Several hints here are severely outdated. For instance, never train a model in e...

dylanbfox · on Oct 8, 2021

Hi there - OP here - thanks for reading!

This blog is more of an intro to a few high level concepts (multi-GPU and multi-node training, fp32 vs fp16, buying hardware and dedicated machines vs AWS/GCP, etc) for startups that are early into their deep learning journey, and that might need a nudge in the right direction.

If you're looking for a deep dive into the best GPUs to buy (cost/perf, etc), the link in the below comment gives a pretty good overview.

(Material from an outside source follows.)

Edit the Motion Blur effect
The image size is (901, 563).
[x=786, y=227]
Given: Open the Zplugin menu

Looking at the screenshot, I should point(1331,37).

PS - I can send you some benchmarks we did that show (at least for us) Horovod is ~10% faster than DDP for multi-node training FWIW. Email is in my profile!

jxcole · on Oct 7, 2021

> Finally, buying a local cluster of TITAN Xs is an outright weird recommendation for massive models. VRAM limitations alone make this a losing proposition.

Do you have an alternative recommendation?

sabalaba · on Oct 8, 2021

You can check out some of the benchmarks here: https://lambdalabs.com/blog/nvidia-rtx-a6000-benchmarks/

It provides some modern, real life, deep learning benchmarks using the mixed precision (TF32) that gp was referring to.